**Work order**
The full set of entries has to be output exactly.

**Provided material**
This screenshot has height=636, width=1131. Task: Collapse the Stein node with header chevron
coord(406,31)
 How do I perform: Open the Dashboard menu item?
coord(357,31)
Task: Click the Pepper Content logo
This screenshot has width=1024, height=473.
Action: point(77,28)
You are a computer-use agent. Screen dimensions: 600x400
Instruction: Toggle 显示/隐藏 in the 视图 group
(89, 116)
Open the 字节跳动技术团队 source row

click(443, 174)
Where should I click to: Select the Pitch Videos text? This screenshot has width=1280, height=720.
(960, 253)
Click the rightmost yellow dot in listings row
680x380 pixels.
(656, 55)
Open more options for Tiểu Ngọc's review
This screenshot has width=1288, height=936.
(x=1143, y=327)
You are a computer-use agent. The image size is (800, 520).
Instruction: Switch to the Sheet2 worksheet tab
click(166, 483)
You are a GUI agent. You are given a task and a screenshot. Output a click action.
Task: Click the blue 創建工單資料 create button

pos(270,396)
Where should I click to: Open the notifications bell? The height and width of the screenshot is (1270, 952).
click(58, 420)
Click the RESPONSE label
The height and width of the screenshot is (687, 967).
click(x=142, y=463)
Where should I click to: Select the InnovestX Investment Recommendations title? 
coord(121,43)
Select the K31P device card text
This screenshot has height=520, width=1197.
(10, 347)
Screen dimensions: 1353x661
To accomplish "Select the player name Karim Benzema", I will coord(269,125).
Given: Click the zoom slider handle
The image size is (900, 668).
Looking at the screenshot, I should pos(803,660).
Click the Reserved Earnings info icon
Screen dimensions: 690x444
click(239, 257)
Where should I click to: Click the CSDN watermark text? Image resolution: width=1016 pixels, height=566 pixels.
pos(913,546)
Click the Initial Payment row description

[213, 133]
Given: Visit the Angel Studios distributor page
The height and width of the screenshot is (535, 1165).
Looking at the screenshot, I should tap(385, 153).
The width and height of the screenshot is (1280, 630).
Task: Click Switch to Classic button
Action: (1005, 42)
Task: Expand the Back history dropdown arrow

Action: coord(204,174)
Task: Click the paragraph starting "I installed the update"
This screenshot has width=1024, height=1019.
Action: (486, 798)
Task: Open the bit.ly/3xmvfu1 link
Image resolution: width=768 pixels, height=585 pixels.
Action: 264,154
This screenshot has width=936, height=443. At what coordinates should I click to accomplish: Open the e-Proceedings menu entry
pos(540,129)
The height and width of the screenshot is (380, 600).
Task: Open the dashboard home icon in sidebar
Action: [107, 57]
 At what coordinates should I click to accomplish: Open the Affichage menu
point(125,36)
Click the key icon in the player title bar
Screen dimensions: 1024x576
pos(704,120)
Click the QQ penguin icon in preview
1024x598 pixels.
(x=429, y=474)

**Your response**
This screenshot has height=636, width=1131. Task: Collapse the Stein node with header chevron
coord(406,31)
 How do I perform: Open the Dashboard menu item?
coord(357,31)
Task: Click the Pepper Content logo
This screenshot has width=1024, height=473.
Action: point(77,28)
You are a computer-use agent. Screen dimensions: 600x400
Instruction: Toggle 显示/隐藏 in the 视图 group
(89, 116)
Open the 字节跳动技术团队 source row

click(443, 174)
Where should I click to: Select the Pitch Videos text? This screenshot has width=1280, height=720.
(960, 253)
Click the rightmost yellow dot in listings row
680x380 pixels.
(656, 55)
Open more options for Tiểu Ngọc's review
This screenshot has width=1288, height=936.
(x=1143, y=327)
You are a computer-use agent. The image size is (800, 520).
Instruction: Switch to the Sheet2 worksheet tab
click(166, 483)
You are a GUI agent. You are given a task and a screenshot. Output a click action.
Task: Click the blue 創建工單資料 create button

pos(270,396)
Where should I click to: Open the notifications bell? The height and width of the screenshot is (1270, 952).
click(58, 420)
Click the RESPONSE label
The height and width of the screenshot is (687, 967).
click(x=142, y=463)
Where should I click to: Select the InnovestX Investment Recommendations title? 
coord(121,43)
Select the K31P device card text
This screenshot has height=520, width=1197.
(10, 347)
Screen dimensions: 1353x661
To accomplish "Select the player name Karim Benzema", I will coord(269,125).
Given: Click the zoom slider handle
The image size is (900, 668).
Looking at the screenshot, I should pos(803,660).
Click the Reserved Earnings info icon
Screen dimensions: 690x444
click(239, 257)
Where should I click to: Click the CSDN watermark text? Image resolution: width=1016 pixels, height=566 pixels.
pos(913,546)
Click the Initial Payment row description

[213, 133]
Given: Visit the Angel Studios distributor page
The height and width of the screenshot is (535, 1165).
Looking at the screenshot, I should tap(385, 153).
The width and height of the screenshot is (1280, 630).
Task: Click Switch to Classic button
Action: (1005, 42)
Task: Expand the Back history dropdown arrow

Action: coord(204,174)
Task: Click the paragraph starting "I installed the update"
This screenshot has width=1024, height=1019.
Action: (486, 798)
Task: Open the bit.ly/3xmvfu1 link
Image resolution: width=768 pixels, height=585 pixels.
Action: 264,154
This screenshot has width=936, height=443. At what coordinates should I click to accomplish: Open the e-Proceedings menu entry
pos(540,129)
The height and width of the screenshot is (380, 600).
Task: Open the dashboard home icon in sidebar
Action: [107, 57]
 At what coordinates should I click to accomplish: Open the Affichage menu
point(125,36)
Click the key icon in the player title bar
Screen dimensions: 1024x576
pos(704,120)
Click the QQ penguin icon in preview
1024x598 pixels.
(x=429, y=474)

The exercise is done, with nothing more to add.